ABOUT THIS TASK: Your answer must match the entries below word for word.

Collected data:
▼

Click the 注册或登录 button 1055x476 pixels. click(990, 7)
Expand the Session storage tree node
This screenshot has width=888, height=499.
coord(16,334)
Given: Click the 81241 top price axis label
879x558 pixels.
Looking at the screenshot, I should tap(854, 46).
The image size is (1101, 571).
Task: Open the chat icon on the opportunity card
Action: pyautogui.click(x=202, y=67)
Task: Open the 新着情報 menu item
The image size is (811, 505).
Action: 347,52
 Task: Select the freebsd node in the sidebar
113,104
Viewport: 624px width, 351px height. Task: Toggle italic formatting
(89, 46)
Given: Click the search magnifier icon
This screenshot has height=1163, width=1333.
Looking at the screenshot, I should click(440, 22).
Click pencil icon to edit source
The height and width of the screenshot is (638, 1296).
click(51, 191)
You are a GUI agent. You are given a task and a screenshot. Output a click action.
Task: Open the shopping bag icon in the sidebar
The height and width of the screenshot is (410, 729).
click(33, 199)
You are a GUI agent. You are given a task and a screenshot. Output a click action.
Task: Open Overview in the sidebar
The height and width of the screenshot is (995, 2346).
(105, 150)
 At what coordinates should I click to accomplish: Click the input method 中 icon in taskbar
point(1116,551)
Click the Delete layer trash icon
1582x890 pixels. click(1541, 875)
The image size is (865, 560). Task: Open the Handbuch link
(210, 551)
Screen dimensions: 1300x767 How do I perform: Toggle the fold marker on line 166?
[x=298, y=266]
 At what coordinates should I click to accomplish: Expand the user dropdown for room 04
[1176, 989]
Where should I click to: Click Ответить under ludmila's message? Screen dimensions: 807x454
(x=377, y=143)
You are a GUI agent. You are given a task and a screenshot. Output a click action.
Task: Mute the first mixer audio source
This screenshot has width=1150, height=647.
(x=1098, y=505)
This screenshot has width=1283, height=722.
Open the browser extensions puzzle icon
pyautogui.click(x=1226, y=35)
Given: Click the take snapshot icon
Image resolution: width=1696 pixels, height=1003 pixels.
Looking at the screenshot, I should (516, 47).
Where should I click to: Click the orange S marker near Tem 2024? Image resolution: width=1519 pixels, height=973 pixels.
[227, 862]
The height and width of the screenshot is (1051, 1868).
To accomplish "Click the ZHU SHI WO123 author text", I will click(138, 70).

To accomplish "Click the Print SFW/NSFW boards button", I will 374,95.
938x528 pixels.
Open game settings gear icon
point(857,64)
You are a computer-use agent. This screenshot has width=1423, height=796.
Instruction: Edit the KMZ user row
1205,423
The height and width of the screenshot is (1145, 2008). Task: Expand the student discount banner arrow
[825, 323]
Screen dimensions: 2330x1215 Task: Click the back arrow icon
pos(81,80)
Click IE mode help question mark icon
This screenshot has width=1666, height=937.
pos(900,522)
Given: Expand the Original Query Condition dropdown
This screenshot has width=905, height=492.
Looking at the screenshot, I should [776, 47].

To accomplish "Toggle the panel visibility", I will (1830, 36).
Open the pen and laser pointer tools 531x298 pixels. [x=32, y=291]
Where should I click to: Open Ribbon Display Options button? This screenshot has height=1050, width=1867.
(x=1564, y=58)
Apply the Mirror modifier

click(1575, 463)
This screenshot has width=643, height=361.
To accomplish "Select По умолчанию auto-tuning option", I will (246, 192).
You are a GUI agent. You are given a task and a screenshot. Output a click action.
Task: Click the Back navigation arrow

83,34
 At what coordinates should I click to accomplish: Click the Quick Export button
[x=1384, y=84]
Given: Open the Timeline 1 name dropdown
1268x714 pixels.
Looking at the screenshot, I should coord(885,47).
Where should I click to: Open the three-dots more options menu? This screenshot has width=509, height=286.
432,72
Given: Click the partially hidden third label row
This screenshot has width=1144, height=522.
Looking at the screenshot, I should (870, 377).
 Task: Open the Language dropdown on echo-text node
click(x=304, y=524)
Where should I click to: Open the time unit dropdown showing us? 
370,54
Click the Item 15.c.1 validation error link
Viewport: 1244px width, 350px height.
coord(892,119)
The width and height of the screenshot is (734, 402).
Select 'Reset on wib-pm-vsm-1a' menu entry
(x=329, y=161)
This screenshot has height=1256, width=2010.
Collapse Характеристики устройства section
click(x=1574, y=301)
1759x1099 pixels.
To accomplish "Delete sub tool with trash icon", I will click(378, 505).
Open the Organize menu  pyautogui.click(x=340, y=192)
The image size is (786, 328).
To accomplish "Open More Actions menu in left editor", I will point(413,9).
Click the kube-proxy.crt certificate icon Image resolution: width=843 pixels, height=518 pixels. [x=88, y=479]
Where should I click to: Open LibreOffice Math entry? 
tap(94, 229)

▲

RESULT BELOW:
Click the 注册或登录 button 1055x476 pixels. click(990, 7)
Expand the Session storage tree node
This screenshot has width=888, height=499.
coord(16,334)
Given: Click the 81241 top price axis label
879x558 pixels.
Looking at the screenshot, I should tap(854, 46).
The image size is (1101, 571).
Task: Open the chat icon on the opportunity card
Action: pyautogui.click(x=202, y=67)
Task: Open the 新着情報 menu item
The image size is (811, 505).
Action: 347,52
 Task: Select the freebsd node in the sidebar
113,104
Viewport: 624px width, 351px height. Task: Toggle italic formatting
(89, 46)
Given: Click the search magnifier icon
This screenshot has height=1163, width=1333.
Looking at the screenshot, I should click(440, 22).
Click pencil icon to edit source
The height and width of the screenshot is (638, 1296).
click(51, 191)
You are a GUI agent. You are given a task and a screenshot. Output a click action.
Task: Open the shopping bag icon in the sidebar
The height and width of the screenshot is (410, 729).
click(33, 199)
You are a GUI agent. You are given a task and a screenshot. Output a click action.
Task: Open Overview in the sidebar
The height and width of the screenshot is (995, 2346).
(105, 150)
 At what coordinates should I click to accomplish: Click the input method 中 icon in taskbar
point(1116,551)
Click the Delete layer trash icon
1582x890 pixels. click(1541, 875)
The image size is (865, 560). Task: Open the Handbuch link
(210, 551)
Screen dimensions: 1300x767 How do I perform: Toggle the fold marker on line 166?
[x=298, y=266]
 At what coordinates should I click to accomplish: Expand the user dropdown for room 04
[1176, 989]
Where should I click to: Click Ответить under ludmila's message? Screen dimensions: 807x454
(x=377, y=143)
You are a GUI agent. You are given a task and a screenshot. Output a click action.
Task: Mute the first mixer audio source
This screenshot has width=1150, height=647.
(x=1098, y=505)
This screenshot has width=1283, height=722.
Open the browser extensions puzzle icon
pyautogui.click(x=1226, y=35)
Given: Click the take snapshot icon
Image resolution: width=1696 pixels, height=1003 pixels.
Looking at the screenshot, I should (516, 47).
Where should I click to: Click the orange S marker near Tem 2024? Image resolution: width=1519 pixels, height=973 pixels.
[227, 862]
The height and width of the screenshot is (1051, 1868).
To accomplish "Click the ZHU SHI WO123 author text", I will click(138, 70).

To accomplish "Click the Print SFW/NSFW boards button", I will 374,95.
938x528 pixels.
Open game settings gear icon
point(857,64)
You are a computer-use agent. This screenshot has width=1423, height=796.
Instruction: Edit the KMZ user row
1205,423
The height and width of the screenshot is (1145, 2008). Task: Expand the student discount banner arrow
[825, 323]
Screen dimensions: 2330x1215 Task: Click the back arrow icon
pos(81,80)
Click IE mode help question mark icon
This screenshot has width=1666, height=937.
pos(900,522)
Given: Expand the Original Query Condition dropdown
This screenshot has width=905, height=492.
Looking at the screenshot, I should [776, 47].

To accomplish "Toggle the panel visibility", I will (1830, 36).
Open the pen and laser pointer tools 531x298 pixels. [x=32, y=291]
Where should I click to: Open Ribbon Display Options button? This screenshot has height=1050, width=1867.
(x=1564, y=58)
Apply the Mirror modifier

click(1575, 463)
This screenshot has width=643, height=361.
To accomplish "Select По умолчанию auto-tuning option", I will (246, 192).
You are a GUI agent. You are given a task and a screenshot. Output a click action.
Task: Click the Back navigation arrow

83,34
 At what coordinates should I click to accomplish: Click the Quick Export button
[x=1384, y=84]
Given: Open the Timeline 1 name dropdown
1268x714 pixels.
Looking at the screenshot, I should coord(885,47).
Where should I click to: Open the three-dots more options menu? This screenshot has width=509, height=286.
432,72
Given: Click the partially hidden third label row
This screenshot has width=1144, height=522.
Looking at the screenshot, I should (870, 377).
 Task: Open the Language dropdown on echo-text node
click(x=304, y=524)
Where should I click to: Open the time unit dropdown showing us? 
370,54
Click the Item 15.c.1 validation error link
Viewport: 1244px width, 350px height.
coord(892,119)
The width and height of the screenshot is (734, 402).
Select 'Reset on wib-pm-vsm-1a' menu entry
(x=329, y=161)
This screenshot has height=1256, width=2010.
Collapse Характеристики устройства section
click(x=1574, y=301)
1759x1099 pixels.
To accomplish "Delete sub tool with trash icon", I will click(378, 505).
Open the Organize menu  pyautogui.click(x=340, y=192)
The image size is (786, 328).
To accomplish "Open More Actions menu in left editor", I will point(413,9).
Click the kube-proxy.crt certificate icon Image resolution: width=843 pixels, height=518 pixels. [x=88, y=479]
Where should I click to: Open LibreOffice Math entry? 
tap(94, 229)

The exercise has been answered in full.